One person wants a prenup and the other does not

Anonymous
Anonymous wrote:
That's true. But not in the same way you're implying.

I'll also add that women will rant about prenups until the day fathers put the same amount of time and effort into parenting (just look at all the posts around here about how "I just didn't bond with my baby the way my wife did," "I don't know how to entertain a toddler," "I'm finally feeling like having a relationship with my child at the age of 4," "she's just so much more nurturing than I am.") All of that is bullshit. And it's prevalent. So yes, women will stop ranting about prenups when men act like more than sperm donors until it's more convenient for them to finally wake up and realize they have kids.

No kids? I don't give a crap about prenups. Sign away, but the minute you have kids all bets are off.



That's because those mothers choose shitty mates. Nothing else.
Anonymous
My guess is the anti-pre-nup posters have not been divorced. Because anyone who has had to go through a divorce knows how horrible it is even when it's not being litigated. It's TERRIBLE and it can easily overwhelm your life for 2, 3 years.

Even if the rate of upper middle class divorces isn't 50%, let's say it's 20% (conservative number) that's a lot. Would you invest money in a stock that had a 1 in 5 chance of going bankrupt?

EVERYONE should have a pre-nup. And pre-marital counseling. I wish I had had both.

Regarding the OP, it seems like the guy has a strong believe that both parties have a joint responsibility to be financial contributors to the marriage and that should be reflected should it fail. I think this is a perfectly reasonable position to have, though certainly not for everybody. And it's great he's getting it out there now. Kudos to him.
Anonymous
Anonymous wrote:Will he compensate you for getting pregnant? For tear and wear on your body? For tears during L&D? For nursing the baby? If you get stretchmarks, what's that worth? What about getting up with the baby, is there going to be an hourly fee or what?

> **RECORDS SUPPLIED**:
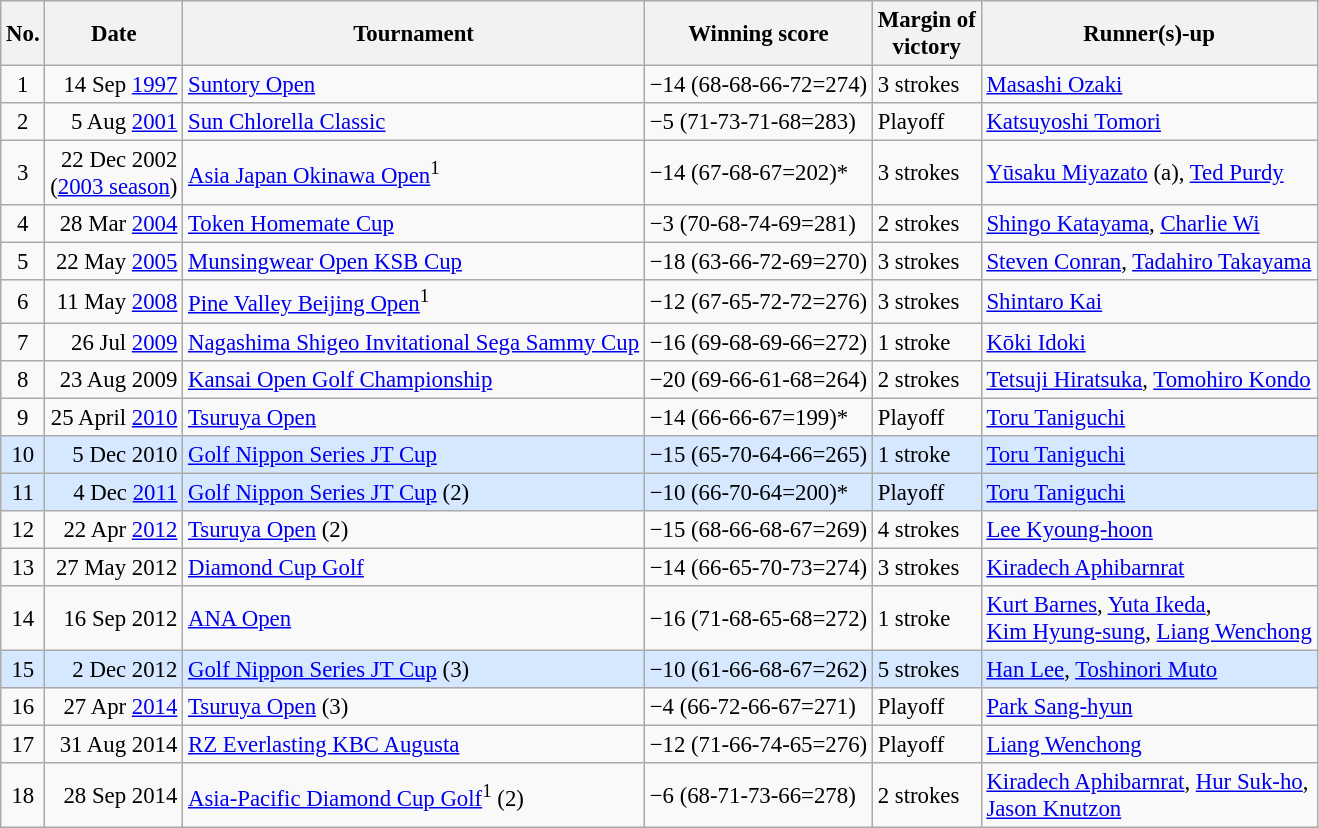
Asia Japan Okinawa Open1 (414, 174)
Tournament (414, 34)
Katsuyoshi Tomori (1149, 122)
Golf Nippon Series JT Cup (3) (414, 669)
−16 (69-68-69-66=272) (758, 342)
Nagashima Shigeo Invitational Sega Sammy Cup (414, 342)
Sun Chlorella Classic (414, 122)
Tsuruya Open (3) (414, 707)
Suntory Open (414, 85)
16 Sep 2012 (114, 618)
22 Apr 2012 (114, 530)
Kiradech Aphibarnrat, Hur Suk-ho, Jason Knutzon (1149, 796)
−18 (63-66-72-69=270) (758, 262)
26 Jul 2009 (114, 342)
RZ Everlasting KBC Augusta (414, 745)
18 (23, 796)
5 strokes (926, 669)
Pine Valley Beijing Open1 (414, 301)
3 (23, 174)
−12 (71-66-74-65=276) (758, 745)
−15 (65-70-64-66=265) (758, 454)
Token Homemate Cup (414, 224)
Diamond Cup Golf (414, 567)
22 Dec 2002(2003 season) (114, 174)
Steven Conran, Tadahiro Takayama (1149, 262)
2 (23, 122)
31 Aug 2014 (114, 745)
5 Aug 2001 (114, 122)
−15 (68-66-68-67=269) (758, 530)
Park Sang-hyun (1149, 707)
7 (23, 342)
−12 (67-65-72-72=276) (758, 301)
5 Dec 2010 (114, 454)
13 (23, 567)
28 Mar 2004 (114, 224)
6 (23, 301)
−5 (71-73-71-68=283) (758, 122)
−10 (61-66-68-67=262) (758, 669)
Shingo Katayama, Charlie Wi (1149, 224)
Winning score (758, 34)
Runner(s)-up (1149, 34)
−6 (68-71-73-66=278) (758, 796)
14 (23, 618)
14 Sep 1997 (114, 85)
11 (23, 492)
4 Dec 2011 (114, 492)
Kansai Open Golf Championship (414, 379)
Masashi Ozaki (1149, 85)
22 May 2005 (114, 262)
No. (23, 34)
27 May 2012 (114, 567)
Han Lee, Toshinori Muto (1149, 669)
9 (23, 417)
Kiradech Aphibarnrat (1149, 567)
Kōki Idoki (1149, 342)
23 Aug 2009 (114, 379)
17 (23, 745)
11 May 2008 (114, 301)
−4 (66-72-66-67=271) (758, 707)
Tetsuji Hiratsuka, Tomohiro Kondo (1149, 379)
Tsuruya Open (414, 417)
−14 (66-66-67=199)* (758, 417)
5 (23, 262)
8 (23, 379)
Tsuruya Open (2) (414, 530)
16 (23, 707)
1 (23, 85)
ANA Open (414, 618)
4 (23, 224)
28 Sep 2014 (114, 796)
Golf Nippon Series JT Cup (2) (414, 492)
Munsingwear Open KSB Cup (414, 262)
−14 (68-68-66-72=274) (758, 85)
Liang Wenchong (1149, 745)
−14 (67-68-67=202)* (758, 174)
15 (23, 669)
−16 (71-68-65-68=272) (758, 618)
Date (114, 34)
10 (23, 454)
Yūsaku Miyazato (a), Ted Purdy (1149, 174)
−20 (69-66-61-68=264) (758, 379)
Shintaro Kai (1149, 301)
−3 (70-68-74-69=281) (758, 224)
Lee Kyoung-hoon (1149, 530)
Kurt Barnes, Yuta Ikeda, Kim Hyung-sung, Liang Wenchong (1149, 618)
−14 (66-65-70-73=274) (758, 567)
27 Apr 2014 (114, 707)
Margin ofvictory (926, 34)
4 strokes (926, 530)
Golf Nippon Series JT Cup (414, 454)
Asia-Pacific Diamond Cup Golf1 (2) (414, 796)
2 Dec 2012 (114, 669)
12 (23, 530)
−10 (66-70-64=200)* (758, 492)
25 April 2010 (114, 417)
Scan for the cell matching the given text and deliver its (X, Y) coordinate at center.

* * *

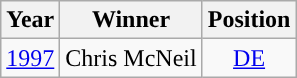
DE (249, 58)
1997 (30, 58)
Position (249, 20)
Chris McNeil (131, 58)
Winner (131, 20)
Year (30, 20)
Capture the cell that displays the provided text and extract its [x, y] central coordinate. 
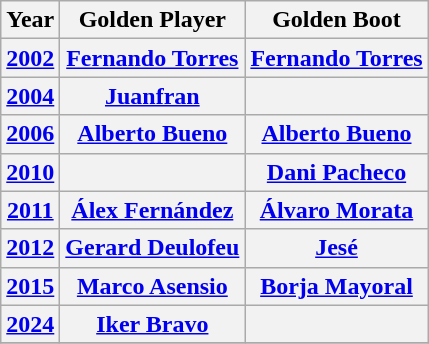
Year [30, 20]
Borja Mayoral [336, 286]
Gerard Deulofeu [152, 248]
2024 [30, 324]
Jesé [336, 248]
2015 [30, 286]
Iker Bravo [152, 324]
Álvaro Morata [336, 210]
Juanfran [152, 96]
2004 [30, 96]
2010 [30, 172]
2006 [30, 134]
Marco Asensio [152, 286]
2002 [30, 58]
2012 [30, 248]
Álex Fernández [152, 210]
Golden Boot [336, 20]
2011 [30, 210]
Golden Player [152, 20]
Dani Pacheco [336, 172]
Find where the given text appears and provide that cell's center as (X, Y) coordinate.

> **EXERCISES TO COMPLETE**:
1. In the prenup discussion thread, what divorce rate does one poster call a conservative number for upper middle class divorces?
2. From the rows, give the lines from the line with "DE (249, 58)" up to and including the line with "Find where the" as a Markdown table with the columns Number and Line. Leave out the pictures and any blank lines.

> **RESULTS OF THE EXERCISE**:
1. 20%

2.
| Number | Line |
|---|---|
| 1 | DE (249, 58) |
| 2 | 1997 (30, 58) |
| 3 | Position (249, 20) |
| 4 | Chris McNeil (131, 58) |
| 5 | Winner (131, 20) |
| 6 | Year (30, 20) |
| 7 | Capture the cell that displays the provided text and extract its [x, y] central coordinate.  |
| 8 | Year [30, 20] |
| 9 | Borja Mayoral [336, 286] |
| 10 | Gerard Deulofeu [152, 248] |
| 11 | 2024 [30, 324] |
| 12 | Jesé [336, 248] |
| 13 | 2015 [30, 286] |
| 14 | Iker Bravo [152, 324] |
| 15 | Álvaro Morata [336, 210] |
| 16 | Juanfran [152, 96] |
| 17 | 2004 [30, 96] |
| 18 | 2010 [30, 172] |
| 19 | 2006 [30, 134] |
| 20 | Marco Asensio [152, 286] |
| 21 | 2002 [30, 58] |
| 22 | 2012 [30, 248] |
| 23 | Álex Fernández [152, 210] |
| 24 | Golden Boot [336, 20] |
| 25 | 2011 [30, 210] |
| 26 | Golden Player [152, 20] |
| 27 | Dani Pacheco [336, 172] |
| 28 | Find where the given text appears and provide that cell's center as (X, Y) coordinate. |